Monday, November 12, 2012
Fun With County-By-County Election Results
Much of my time this week has been sucked up by looking at the election results map, especially at the county-by-county numbers. Back when I first started blogging out of despair after the 2004 election, I wrote about how the whole "red state-blue state" analysis was wrong, since what mattered were regions, not states, in regards to voting. I hope that I can do my little bit to get the media to stop talking about a "red-blue" divide on the state level, and see it linked to particular regions and even micro-regions, whose political affiliations have a long history behind them.
Take Mississippi, for instance. We think of it as the reddest of red states, but look at the results, and you will see a lot of deep blue counties in the Delta. Some of these counties went over 80% for Obama! You'd be hard-pressed to find numbers like that anywhere else, including in the "blue states." Of course, those numbers in the Delta reflect the fact that its population is largely African American. Conversely, the solidly blue state of Michigan is mostly light red outside of the Detroit-Flint-Ann Arbor triangle.
You can see similar things in that red state powerhouse, Texas. The urban counties that hold Houston, Dallas, San Antonio, and Austin all went for Obama, as did the heavily Latino counties on the Rio Grande. Rural Texas is redder than Bill O'Reilly's face on election night, but holding onto aging regions losing population is not a winning proposition. The reddest of red regions are the rural Great Plains and Appalachia, which aren't exactly booming these days.
There are also rural regions that are blue, contrary to popular stereotype. In the Midwest there is a blue zone that stretches across eastern Iowa, western Illinois, and southwestern Wisconsin. The old southern cotton belt with its significant black population is blue, too. On the other side, the Republicans certainly aren't appealing to urban voters at all. Right here in Essex County the president got over 77% of the vote despite the presence of some more affluent suburbs.
Looking at this map, it looks like the Republicans can take either two paths. The can concentrate on winning the suburbs (the swing vote, essentially), or perhaps make a play for the cities. With a decent chunk of urban voters switching their votes, states like Wisconsin could go over to the GOP next time around, even if the cities are still majority blue. Such a strategy, however, would force Republicans to drastically retool themselves, and I don't see that happening.

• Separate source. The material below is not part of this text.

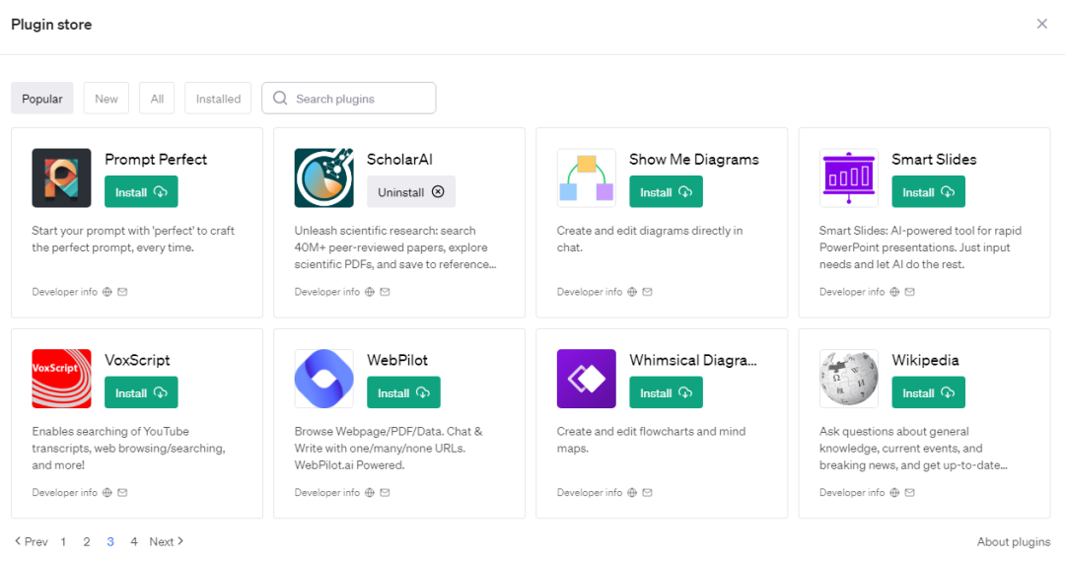Install the WebPilot plugin
This screenshot has height=561, width=1065.
point(403,392)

As a resident of a city, this map does worry me a little. With so many votes for Democrats located in cities and so few for Republicans, the times when the GOP holds power are disastrous to urban residents. That party is playing a take no prisoners game where they reward their benefactors and punish their enemies. As long as one of the major parties sees urban America as its antagonist, city residents will continue to suffer relative privation.